It's a fish-eat-fish world. It's a world where venomous lionfish, an invasive species along the Eastern seaboard, inhale large prey. It's a world where northern snakeheads, native to Asia, annihilate unwary fish in North American rivers and ponds. The invasions don't stop with fish. Members from every kingdom in the taxonomic hierarchy are winding up far from their countries of origin with increasing frequency and at a scale that is costing the U.S. an estimated $138
billion, annually1.

Ten graphic design students at the College of St. Scholastica and their instructor, Matt Olin, leant time and talent to combating the expensive problem last semester. "When you find a project that aligns with the real world, it's an amazing opportunity," said Olin.

Olin was preparing a lesson on branding when his colleague John Steffl from St. Scholastica passed on word about a Minnesota Sea Grant project to create brand augmentations for potential use in two national campaigns designed to remind people to do their part in preventing the spread of invasive species.

Olin, who holds an MFA in Graphic Design from the University of Minnesota, jumped at the opportunity. Within a month, Olin's classes created 27 derivative logos and 12 fresh taglines for Stop Aquatic Hitchhikers!TM and HabitattitudeTM.

Focus groups convened by the Great Lakes Sea Grant Network will weigh in on the logos and taglines later this year. Brand candidates that pass focus group muster" will then be forwarded to campaign advisory committees for their consideration.

"My students loved the project and we'll all be excited to hear feedback from the focus group," said Olin.

Collegiate Journey

The Stop Aquatic Hitchhikers! campaign works with boaters and water recreationalists to ensure that best practices for cleaning, draining and drying boats and equipment are understood. The Habitattitude campaign educates aquarium owners and water gardeners about not releasing their plants and animals into the environment.

Olin challenged his students to hone Stop Aquatic Hitchhikers! branding for five audiences: canoeists/kayakers, sailors, divers, sea plane pilots, and waterfowl hunters. For Habitattitude, there were four target audiences: water gardeners, people working with live study specimens, bird keepers, and rodent owners.

The students read, researched, sketched, and created designs. They critiqued each other's work and finished their branding assignment in snappy fashion.
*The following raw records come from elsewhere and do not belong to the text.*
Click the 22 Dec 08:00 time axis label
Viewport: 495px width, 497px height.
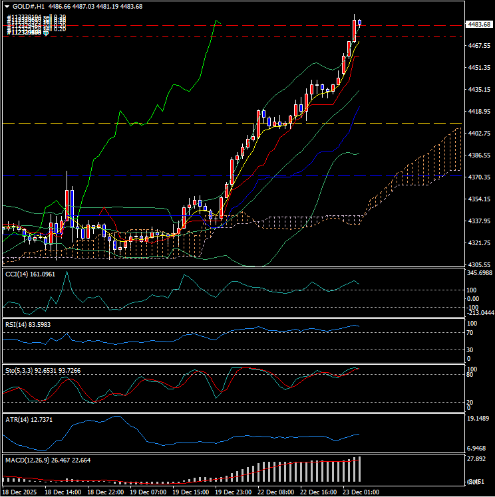point(277,492)
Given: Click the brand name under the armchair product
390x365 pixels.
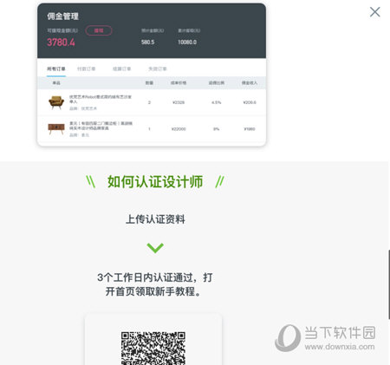Looking at the screenshot, I should tap(89, 108).
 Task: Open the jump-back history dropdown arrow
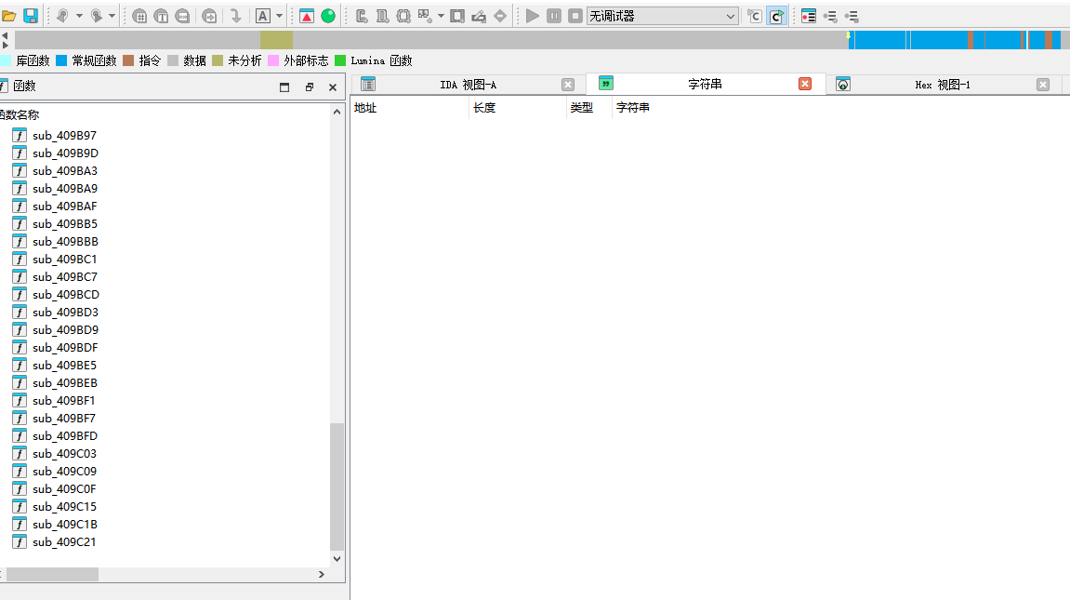79,16
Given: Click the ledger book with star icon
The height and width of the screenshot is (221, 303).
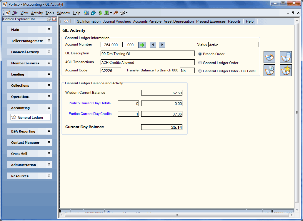Looking at the screenshot, I should tap(286, 70).
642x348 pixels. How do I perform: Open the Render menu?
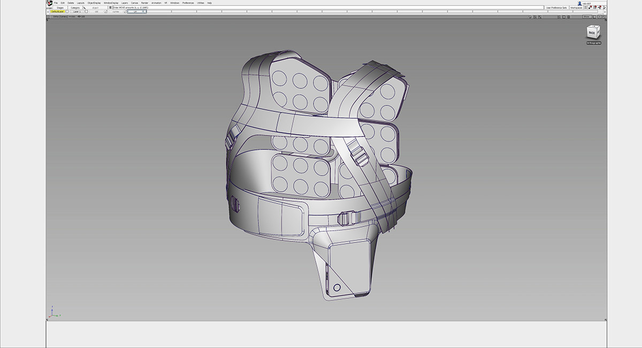click(144, 3)
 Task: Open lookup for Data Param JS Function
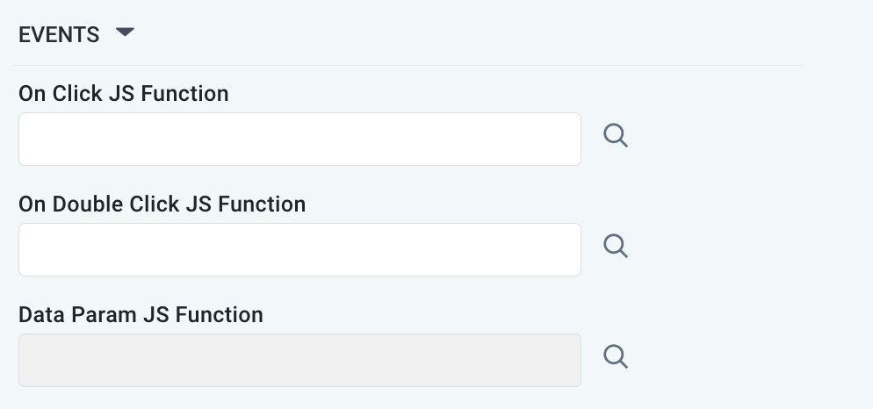click(x=616, y=357)
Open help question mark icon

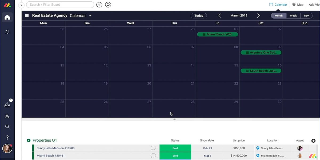[x=7, y=138]
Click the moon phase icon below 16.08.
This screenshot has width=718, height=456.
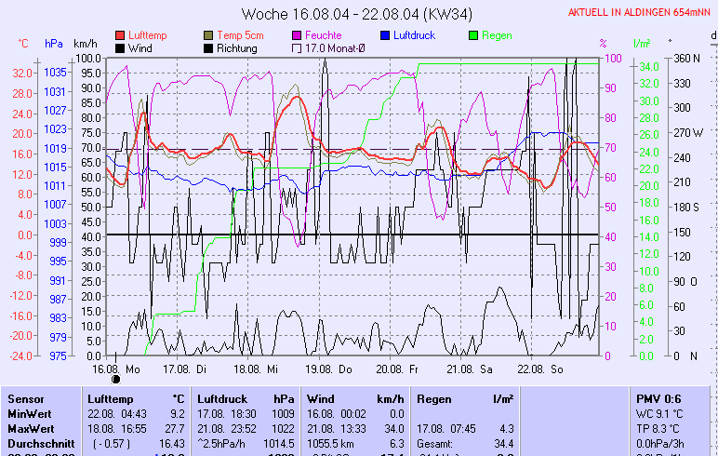click(x=115, y=379)
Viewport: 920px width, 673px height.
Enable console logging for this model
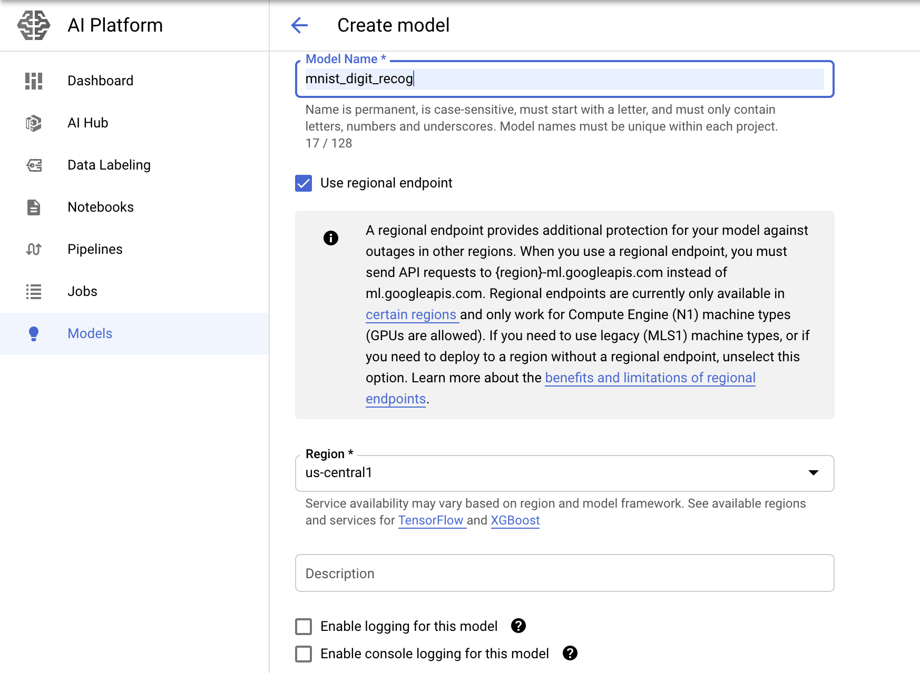pyautogui.click(x=304, y=654)
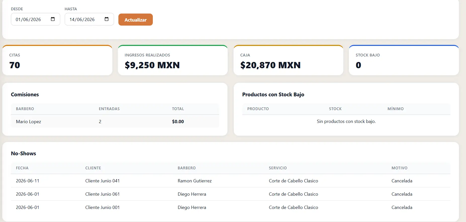
Task: Focus the Hasta date field 14/06/2026
Action: click(x=89, y=19)
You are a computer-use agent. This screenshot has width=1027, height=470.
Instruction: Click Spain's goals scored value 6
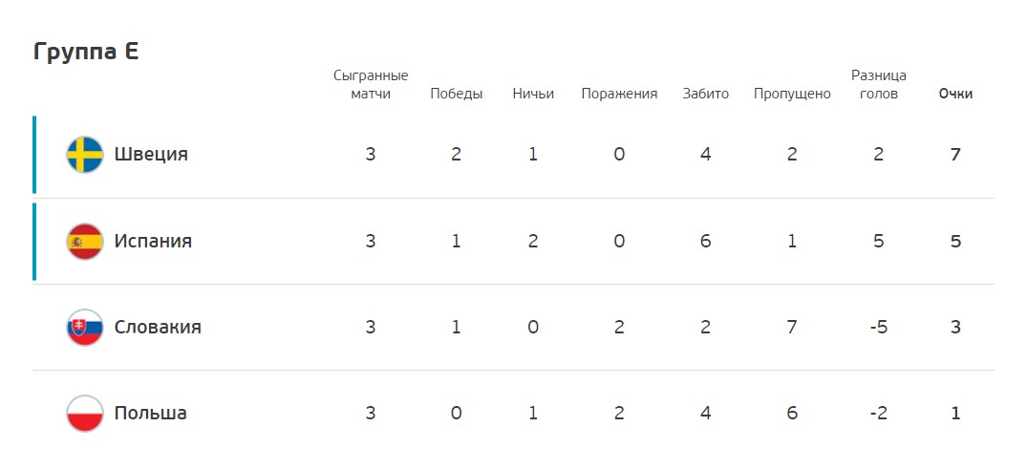pyautogui.click(x=705, y=242)
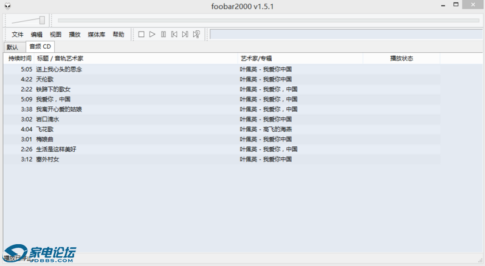The width and height of the screenshot is (485, 266).
Task: Skip to the next track
Action: click(x=185, y=35)
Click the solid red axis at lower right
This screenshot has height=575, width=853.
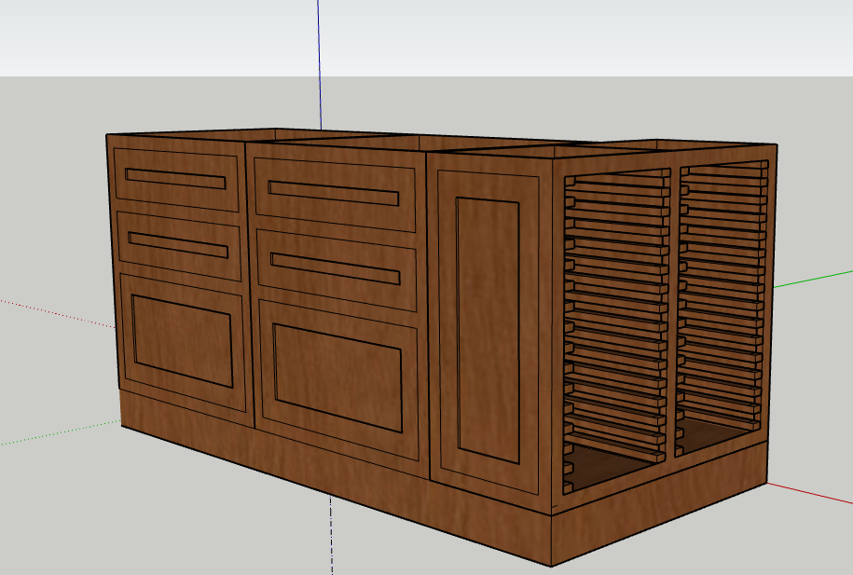click(x=811, y=495)
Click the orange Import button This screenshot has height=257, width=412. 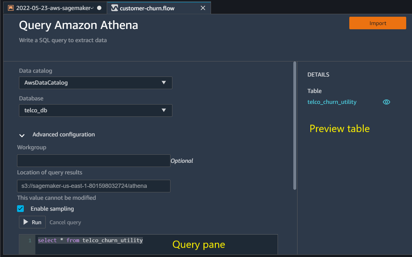(378, 23)
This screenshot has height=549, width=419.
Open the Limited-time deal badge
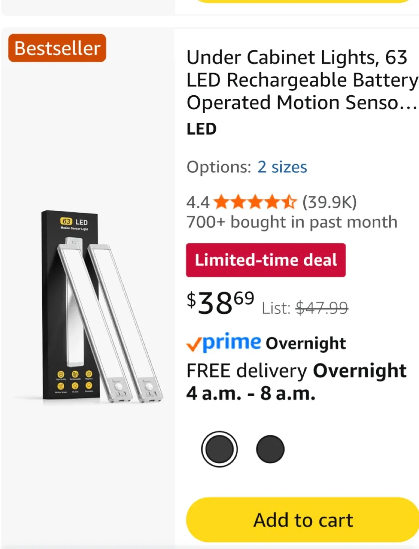click(266, 260)
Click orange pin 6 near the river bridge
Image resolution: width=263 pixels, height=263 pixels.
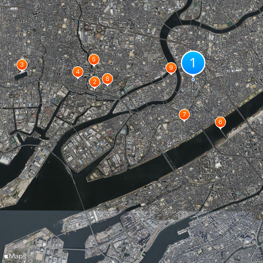[220, 122]
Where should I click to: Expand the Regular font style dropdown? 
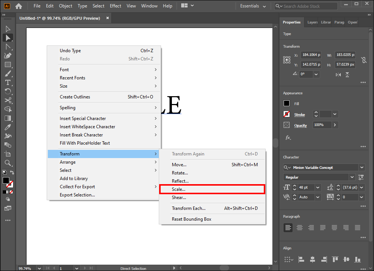(352, 177)
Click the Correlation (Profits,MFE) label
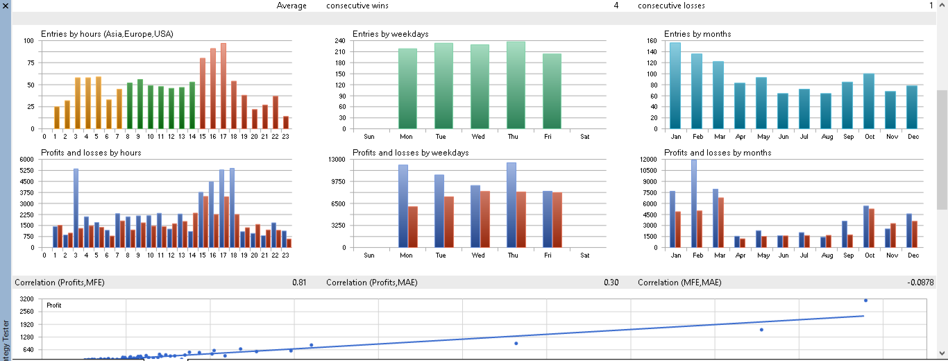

Hayley Moede, one of the participating students, felt that maintaining the look and feel of the original campaign logos was the most important aspect of the design challenge. "We started with the original design of each brand, and we created more logos from there," she said.

Joe Watt, who focused on tagline development, said, "We researched the campaigns' history and what audience group each logo would target. Then, we used our research to make taglines for both campaigns."

The students, who had only occasionally seen the campaigns on billboards or boat landings prior to landing the project, grew to understand the campaign messages on a personal level. And by the end, the lesson acted as an elegant hybrid of product development, outreach and education.

Then and Now

The Stop Aquatic Hitchhikers! logo was created in 2002 to be striking and self-explanatory. The stop sign-inspired logo has since been seen over a billion times throughout the U.S. due to the work of over 1,000 partners.

With Habitattitude's association with the pet retail industry, the campaign's logo needed to simultaneously encourage people to keep aquariums and water gardens but discourage releases of pets and plants into lakes and rivers. In 2004, Habitattitude's "world-fish in a bowl" word mark and logo was adopted.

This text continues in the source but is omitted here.